Talk To Me: Dead Children in Books and Films

Now, I’ll admit that I’m biased in my issues with the use of (graphic!) imagery of dead children in books and films, also non-plot driven use. Specifically dead babies, to be quite frank. Having lost a child myself, whenever the dead baby prop gets used, it just makes me twitch. I can’t say for certain, but I’d imagine women and men who have been through other traumatic events, such as rape, probably have the same gut instinct reaction when they see it pointlessly used. Now, I’ve acknowledged my bias. Its time for my rant (and thankfully, I’m not the only one who thinks this is ridiculous).

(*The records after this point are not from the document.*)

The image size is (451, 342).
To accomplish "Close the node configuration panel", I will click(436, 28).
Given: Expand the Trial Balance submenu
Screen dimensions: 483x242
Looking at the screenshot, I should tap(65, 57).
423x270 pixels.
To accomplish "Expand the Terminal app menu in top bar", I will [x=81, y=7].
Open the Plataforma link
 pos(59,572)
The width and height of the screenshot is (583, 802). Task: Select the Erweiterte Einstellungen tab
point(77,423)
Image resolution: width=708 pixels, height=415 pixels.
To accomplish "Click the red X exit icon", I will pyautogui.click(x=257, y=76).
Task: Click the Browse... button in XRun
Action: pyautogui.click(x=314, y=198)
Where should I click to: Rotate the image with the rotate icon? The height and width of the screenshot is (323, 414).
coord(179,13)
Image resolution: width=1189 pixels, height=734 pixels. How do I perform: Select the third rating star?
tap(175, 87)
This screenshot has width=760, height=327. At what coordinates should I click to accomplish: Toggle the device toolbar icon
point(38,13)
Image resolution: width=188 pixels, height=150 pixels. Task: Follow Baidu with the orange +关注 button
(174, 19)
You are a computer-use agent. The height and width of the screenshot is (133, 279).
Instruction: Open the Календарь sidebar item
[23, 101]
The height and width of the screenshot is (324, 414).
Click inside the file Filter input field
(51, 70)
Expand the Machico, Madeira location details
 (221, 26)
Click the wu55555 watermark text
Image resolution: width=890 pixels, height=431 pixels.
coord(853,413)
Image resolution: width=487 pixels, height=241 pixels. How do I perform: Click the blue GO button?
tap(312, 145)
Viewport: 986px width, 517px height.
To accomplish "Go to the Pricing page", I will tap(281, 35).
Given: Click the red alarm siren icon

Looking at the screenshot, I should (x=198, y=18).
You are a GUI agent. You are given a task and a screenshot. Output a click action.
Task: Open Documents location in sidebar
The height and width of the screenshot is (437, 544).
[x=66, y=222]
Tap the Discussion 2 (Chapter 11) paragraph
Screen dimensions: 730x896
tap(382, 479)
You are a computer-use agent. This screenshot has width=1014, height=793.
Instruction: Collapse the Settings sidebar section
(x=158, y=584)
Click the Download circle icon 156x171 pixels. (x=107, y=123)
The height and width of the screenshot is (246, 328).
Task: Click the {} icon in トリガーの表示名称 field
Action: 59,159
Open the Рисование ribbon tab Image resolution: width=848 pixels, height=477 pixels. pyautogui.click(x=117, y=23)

Dead Children in Books and Films

On my latest trip to the library, I picked up the novel H20 by Virginia Bergin from the Teen Horror section. I figured Teen Horror is generally pretty easy, so I could get my scary fix without having to worry about running into disturbing imagery that I’m trying to avoid right now – that of – you guessed it – dead children. HAH! Of course there’d be a dead baby in it. Of course there would be.  It set me off. Why? Because why was it necessary? That’s what I really want to know. Why do so many people grasp onto – and use – the prop of the image of the dead baby in their works? I don’t know what’s going through their head, and I don’t WANT to know, truthfully. But I imagine it goes something like this. “Oh, well, you know what will get the point across that the world is in a really, really bad place right now? Dead babies! I’ll just have my character talk about when she / or actually discover a dead child. Preferably an infant, cause child death will really get people right in the kisser. Oooh, look, now they know it’s going to be bad!”

aprotiptwitterforarticle

Now, there are arguably some movies or books where child death is actually an integral part of the plot, and therefore necessary.  However, in basically 99.9% of horror pieces I’ve experienced that mention a deceased child in them … 1.) It hasn’t been necessary and 2.) Its been overdone.

There’s a six word story commonly linked to Ernest Hemmingway (though according to this it may not be his at all) that says “For sale: baby shoes, never worn.” Does that not hit you right in the feels? In, quite literally, six words, with no graphic or disgusting imagery that stains the mind’s eye, you know that the talked about infant is dead. You know those parents are grieving. The horror of that situation strikes you like a slap across the face.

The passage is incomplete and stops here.